しかし、適切なコミュニケーションを欠いたために組織と体制が機能せず、対策の効果が上がらず、被害が甚大になってしまう、あるいは二次被害も拡大するというようなことは、絶対に回避しなければなりません。こうした課題に対応するためには、まず「リスク・コミュニケーション」に対する正しい理解が不可欠です。
リスク・コミュニケーションとは?
危機事象に直面した場合のリスク・コミュニケーションについて、よく陥りがちな誤解は"企業や担当部署から、社内外の関係者にうまく伝えるコツのようなものだ"というものです。それは、"耳の痛い話をいかにごまかして伝えるか"という発想に近いものです。そうした考え方では、リスク・コミュニケーションについて、"誰が、どのように、その内容を決めて、誰に、いつ、どのように伝えるか"という鳥瞰的な視点が抜け落ちてしまいます。
そうすると、例えば、被害想定を行わずに危機管理対策を文書化したり、せっかく作成した行動基準を社内に徹底しないのと同じで、効果的なコミュニケーションを行うことなどおぼつかなくなってしまうのです。
ここでは、リスク・コミュニケーションの本質をしっかりと理解する必要があります。それは、「リスク・コミュニケーションとは、危機事象やそれによる影響や問題に関して、担当部署や責任者から社内外の関係者に何かを一方的に伝えることではなく、情報の送り手と受け手の両方が問題を最小化するために一致協力できるような、危機事象やその影響、あるいは対策に関する双方向の情報のやり取りである」ということなのです。

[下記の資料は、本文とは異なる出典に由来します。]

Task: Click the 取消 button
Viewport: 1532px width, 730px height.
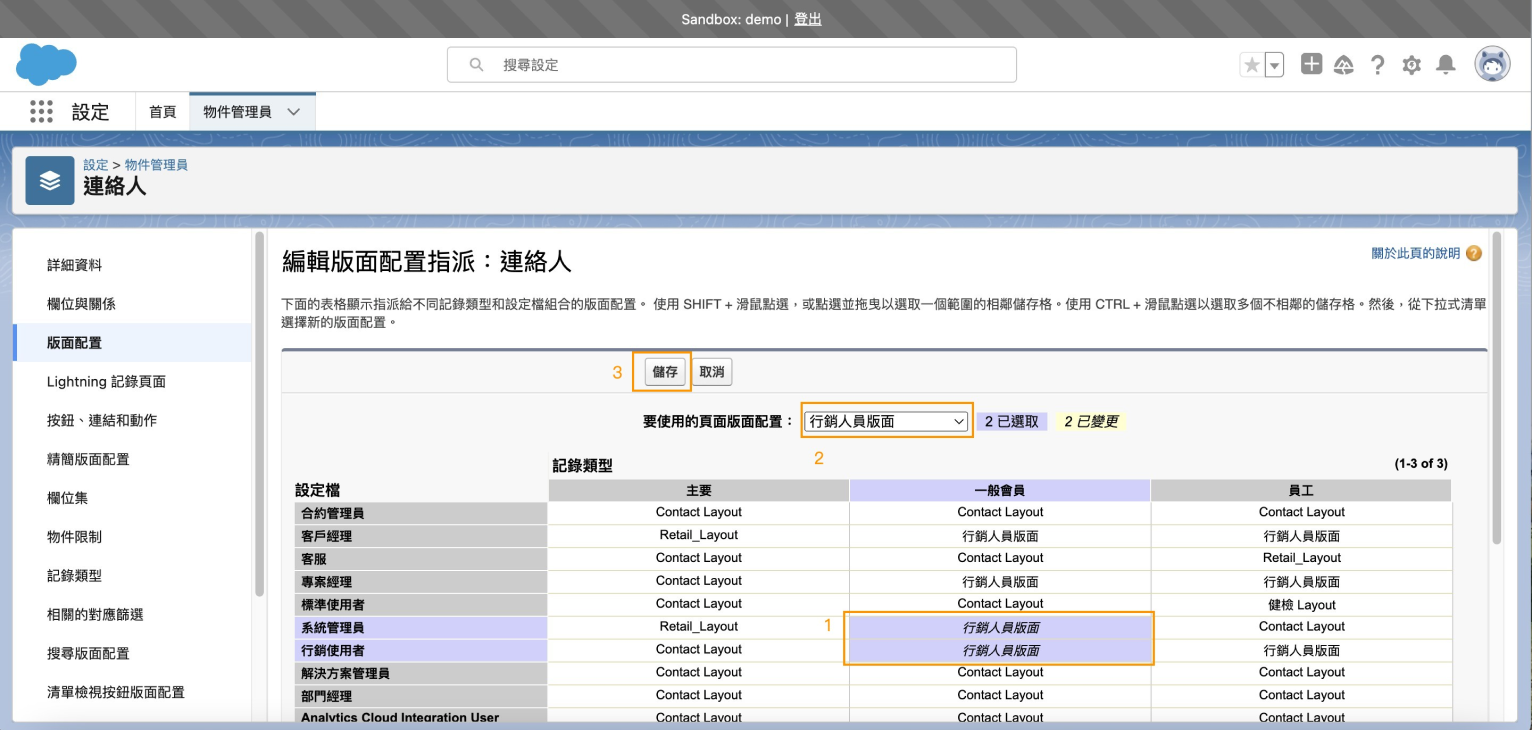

企業の運営では、経営層・幹部と管理職層との間、あるいは管理職層と一般従業員の間でのTwo Wayのコミュニケーションの重要性が強調されています。危機管理対策でも、危機事象が発生した場合の対応でもTwo Wayのコミュニケーションが大事なのです。
リスク・コミュニケーションの目的と目標を見直す
先ほど触れたような「責任や非難を回避したい」という発想は、一方的なコミュニケーションしか視野に入れていないことを暗示しています。
それとは異なり、この双方向で行うTwo Wayのコミュニケーションでは、「危機事象の影響は社内外の関係者にとって共通のダメージであり、付随するリスクと損失を最小化する点において、関係者の関心や利害は一致している」という発想に基づいているのです。そのように考えることができれば、対応を間違えることはありません。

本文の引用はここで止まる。